**Stored data:**
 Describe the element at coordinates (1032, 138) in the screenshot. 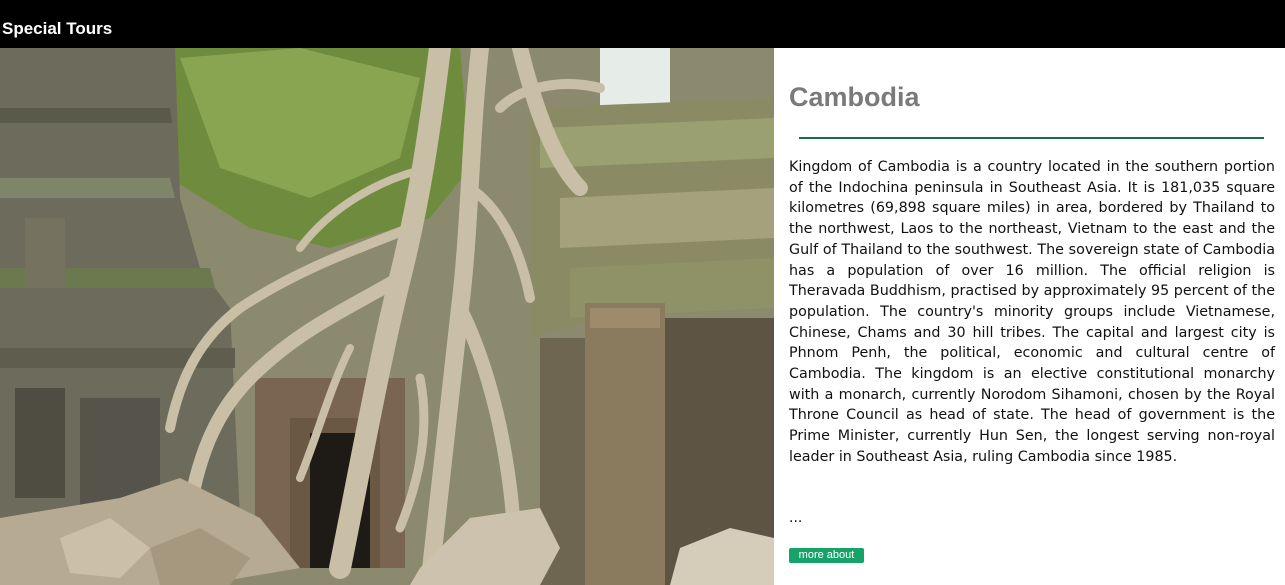

I see `title-divider` at that location.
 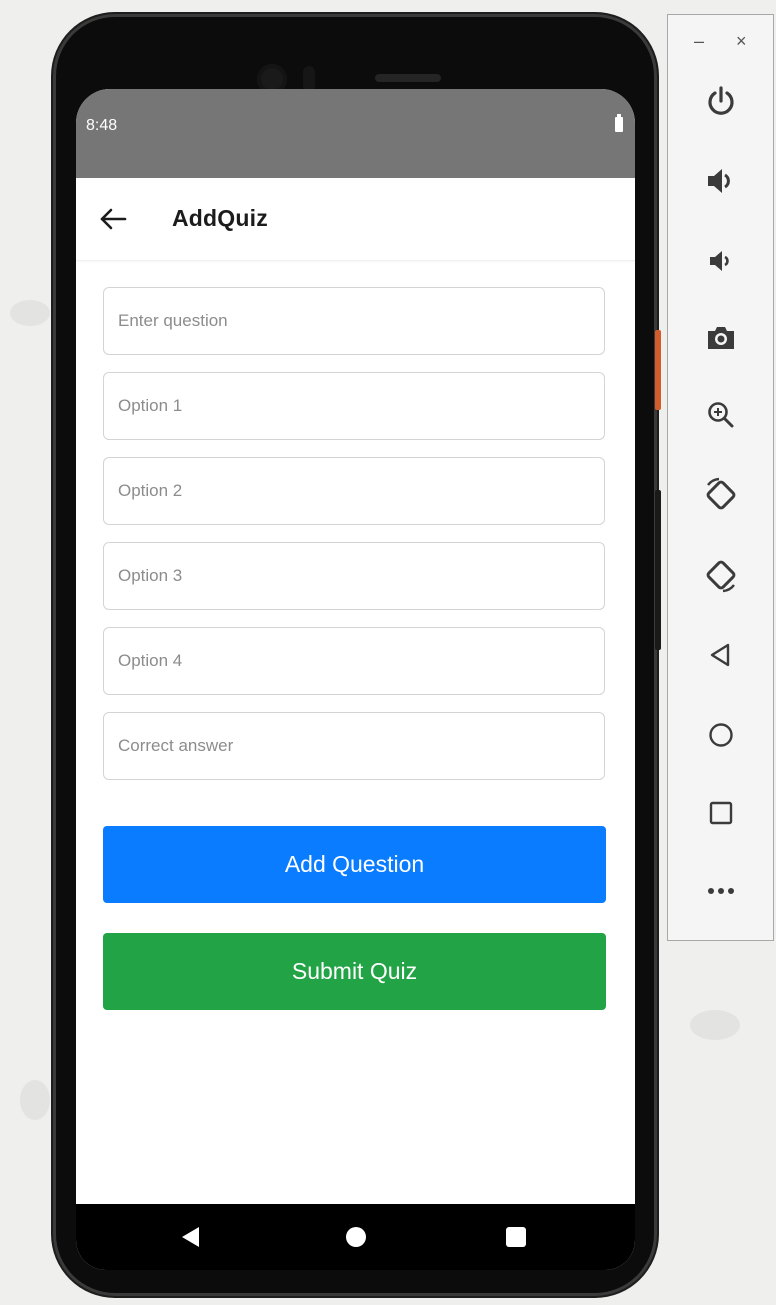 I want to click on option-3-input, so click(x=354, y=576).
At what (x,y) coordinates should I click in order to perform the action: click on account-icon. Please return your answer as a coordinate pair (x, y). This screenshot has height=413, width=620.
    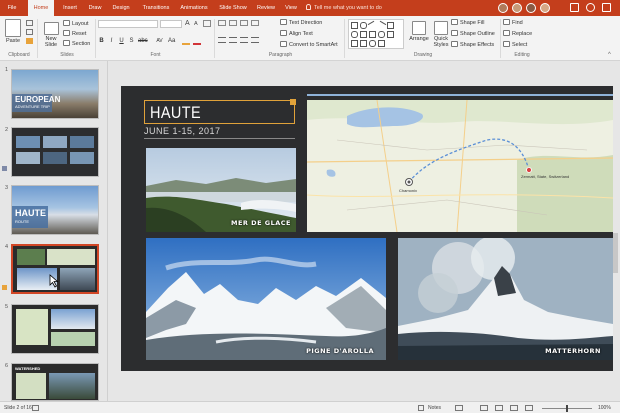
    Looking at the image, I should click on (606, 8).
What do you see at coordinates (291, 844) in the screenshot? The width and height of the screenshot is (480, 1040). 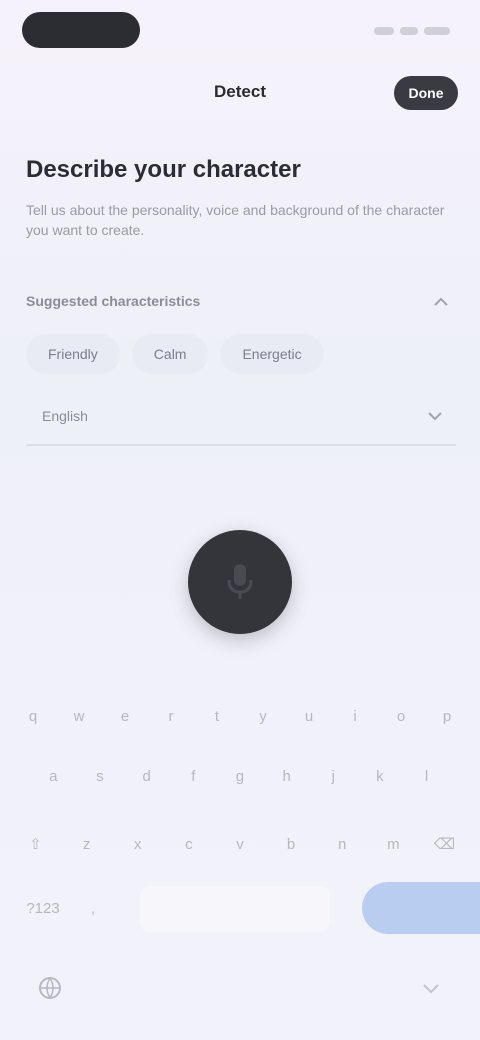 I see `key: b` at bounding box center [291, 844].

**Aim of the task:**
Please return the rows from the line containing "I want to click" through the line containing "Looking at the", both included, reproducing them verbatim with the pictures left out.

**Answer to the exercise:**
  I want to click on option-3-input, so click(x=354, y=576).
At what (x,y) coordinates should I click in order to perform the action: click on account-icon. Please return your answer as a coordinate pair (x, y). This screenshot has height=413, width=620.
    Looking at the image, I should click on (606, 8).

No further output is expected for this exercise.